§ **Aim of the exercise**
Identify the line that contains "Screen dimensions: 1816x1042" in the material. Output it and every line after it, unchanged, through the end.

§ **Provided material**
Content starts

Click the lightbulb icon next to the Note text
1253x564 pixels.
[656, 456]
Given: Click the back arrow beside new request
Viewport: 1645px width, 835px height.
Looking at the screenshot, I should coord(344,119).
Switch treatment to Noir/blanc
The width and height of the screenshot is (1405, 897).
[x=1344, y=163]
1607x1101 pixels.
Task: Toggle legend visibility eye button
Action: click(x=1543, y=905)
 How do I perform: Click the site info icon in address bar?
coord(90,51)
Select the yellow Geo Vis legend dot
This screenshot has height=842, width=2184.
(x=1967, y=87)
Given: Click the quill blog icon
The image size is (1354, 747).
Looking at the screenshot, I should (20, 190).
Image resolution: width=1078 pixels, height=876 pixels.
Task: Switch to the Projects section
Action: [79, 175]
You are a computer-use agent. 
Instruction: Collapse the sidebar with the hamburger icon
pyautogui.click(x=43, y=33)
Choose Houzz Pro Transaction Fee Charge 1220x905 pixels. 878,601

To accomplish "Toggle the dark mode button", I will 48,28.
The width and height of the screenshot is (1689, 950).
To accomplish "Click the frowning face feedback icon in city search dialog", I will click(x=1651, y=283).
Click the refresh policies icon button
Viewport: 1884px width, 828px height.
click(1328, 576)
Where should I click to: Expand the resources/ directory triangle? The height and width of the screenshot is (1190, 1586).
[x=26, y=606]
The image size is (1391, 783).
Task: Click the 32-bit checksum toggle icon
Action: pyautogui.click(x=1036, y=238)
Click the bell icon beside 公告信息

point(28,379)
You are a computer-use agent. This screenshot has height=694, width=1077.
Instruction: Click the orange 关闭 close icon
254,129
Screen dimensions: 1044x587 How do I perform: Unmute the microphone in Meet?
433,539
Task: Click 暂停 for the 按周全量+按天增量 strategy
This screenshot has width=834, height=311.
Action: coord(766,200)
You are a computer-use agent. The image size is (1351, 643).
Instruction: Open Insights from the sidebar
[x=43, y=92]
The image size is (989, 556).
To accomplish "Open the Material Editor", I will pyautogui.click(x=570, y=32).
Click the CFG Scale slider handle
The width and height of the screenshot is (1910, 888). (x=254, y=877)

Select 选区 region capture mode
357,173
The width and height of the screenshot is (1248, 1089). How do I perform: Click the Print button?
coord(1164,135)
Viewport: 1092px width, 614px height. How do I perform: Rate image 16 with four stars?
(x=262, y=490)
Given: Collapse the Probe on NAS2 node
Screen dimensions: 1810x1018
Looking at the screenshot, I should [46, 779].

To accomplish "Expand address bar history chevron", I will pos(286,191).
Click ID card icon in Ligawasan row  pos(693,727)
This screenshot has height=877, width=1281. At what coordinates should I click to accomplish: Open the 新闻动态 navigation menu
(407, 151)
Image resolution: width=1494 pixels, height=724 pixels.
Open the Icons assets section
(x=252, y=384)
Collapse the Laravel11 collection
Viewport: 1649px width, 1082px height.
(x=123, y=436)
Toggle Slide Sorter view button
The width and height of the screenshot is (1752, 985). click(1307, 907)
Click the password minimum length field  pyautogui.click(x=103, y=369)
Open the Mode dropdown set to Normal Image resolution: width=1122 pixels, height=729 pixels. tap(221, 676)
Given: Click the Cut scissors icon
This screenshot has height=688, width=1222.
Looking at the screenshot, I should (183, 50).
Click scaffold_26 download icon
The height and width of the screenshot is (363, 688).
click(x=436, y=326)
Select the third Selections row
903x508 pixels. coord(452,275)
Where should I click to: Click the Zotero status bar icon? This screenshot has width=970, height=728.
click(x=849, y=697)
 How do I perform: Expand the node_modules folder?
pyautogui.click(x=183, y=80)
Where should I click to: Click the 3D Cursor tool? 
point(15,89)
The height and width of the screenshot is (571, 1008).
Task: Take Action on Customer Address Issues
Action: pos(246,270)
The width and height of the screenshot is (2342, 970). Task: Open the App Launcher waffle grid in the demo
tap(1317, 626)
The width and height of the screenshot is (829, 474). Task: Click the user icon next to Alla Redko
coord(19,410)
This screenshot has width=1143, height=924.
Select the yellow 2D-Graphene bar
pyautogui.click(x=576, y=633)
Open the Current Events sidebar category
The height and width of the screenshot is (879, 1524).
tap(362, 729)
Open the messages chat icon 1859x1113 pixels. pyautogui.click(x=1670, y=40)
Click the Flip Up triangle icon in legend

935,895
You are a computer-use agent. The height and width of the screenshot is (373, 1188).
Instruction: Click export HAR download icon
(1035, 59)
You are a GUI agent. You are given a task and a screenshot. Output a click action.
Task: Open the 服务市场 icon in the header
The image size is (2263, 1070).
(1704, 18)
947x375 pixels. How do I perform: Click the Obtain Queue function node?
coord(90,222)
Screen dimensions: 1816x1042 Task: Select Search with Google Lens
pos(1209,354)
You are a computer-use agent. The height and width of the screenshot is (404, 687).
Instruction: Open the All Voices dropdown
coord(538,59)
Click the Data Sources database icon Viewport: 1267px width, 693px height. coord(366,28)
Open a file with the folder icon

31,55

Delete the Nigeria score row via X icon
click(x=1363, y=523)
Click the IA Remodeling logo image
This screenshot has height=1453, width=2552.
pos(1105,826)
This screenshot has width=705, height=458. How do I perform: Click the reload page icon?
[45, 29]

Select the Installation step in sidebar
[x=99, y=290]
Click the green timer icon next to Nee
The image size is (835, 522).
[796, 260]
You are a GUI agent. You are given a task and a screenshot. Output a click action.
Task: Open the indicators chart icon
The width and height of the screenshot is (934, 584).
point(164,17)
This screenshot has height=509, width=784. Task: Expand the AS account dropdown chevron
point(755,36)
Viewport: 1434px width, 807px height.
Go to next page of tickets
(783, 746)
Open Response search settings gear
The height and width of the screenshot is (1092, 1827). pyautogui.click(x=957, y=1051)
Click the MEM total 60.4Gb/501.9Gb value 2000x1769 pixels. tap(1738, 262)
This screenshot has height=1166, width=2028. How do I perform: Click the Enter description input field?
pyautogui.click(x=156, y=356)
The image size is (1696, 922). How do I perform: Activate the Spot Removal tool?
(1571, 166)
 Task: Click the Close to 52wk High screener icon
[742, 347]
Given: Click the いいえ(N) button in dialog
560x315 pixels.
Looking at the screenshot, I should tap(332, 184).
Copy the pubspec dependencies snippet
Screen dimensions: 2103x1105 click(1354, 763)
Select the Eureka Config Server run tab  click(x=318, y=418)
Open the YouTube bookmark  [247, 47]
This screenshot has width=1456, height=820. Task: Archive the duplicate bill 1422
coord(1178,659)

Content ends

§ **Answer to the exercise**
Screen dimensions: 1816x1042 Task: Select Search with Google Lens
pos(1209,354)
You are a computer-use agent. The height and width of the screenshot is (404, 687).
Instruction: Open the All Voices dropdown
coord(538,59)
Click the Data Sources database icon Viewport: 1267px width, 693px height. coord(366,28)
Open a file with the folder icon

31,55

Delete the Nigeria score row via X icon
click(x=1363, y=523)
Click the IA Remodeling logo image
This screenshot has height=1453, width=2552.
pos(1105,826)
This screenshot has width=705, height=458. How do I perform: Click the reload page icon?
[45, 29]

Select the Installation step in sidebar
[x=99, y=290]
Click the green timer icon next to Nee
The image size is (835, 522).
[796, 260]
You are a GUI agent. You are given a task and a screenshot. Output a click action.
Task: Open the indicators chart icon
The width and height of the screenshot is (934, 584).
point(164,17)
This screenshot has height=509, width=784. Task: Expand the AS account dropdown chevron
point(755,36)
Viewport: 1434px width, 807px height.
Go to next page of tickets
(783, 746)
Open Response search settings gear
The height and width of the screenshot is (1092, 1827). pyautogui.click(x=957, y=1051)
Click the MEM total 60.4Gb/501.9Gb value 2000x1769 pixels. tap(1738, 262)
This screenshot has height=1166, width=2028. How do I perform: Click the Enter description input field?
pyautogui.click(x=156, y=356)
The image size is (1696, 922). How do I perform: Activate the Spot Removal tool?
(1571, 166)
 Task: Click the Close to 52wk High screener icon
[742, 347]
Given: Click the いいえ(N) button in dialog
560x315 pixels.
Looking at the screenshot, I should tap(332, 184).
Copy the pubspec dependencies snippet
Screen dimensions: 2103x1105 click(1354, 763)
Select the Eureka Config Server run tab  click(x=318, y=418)
Open the YouTube bookmark  [247, 47]
This screenshot has width=1456, height=820. Task: Archive the duplicate bill 1422
coord(1178,659)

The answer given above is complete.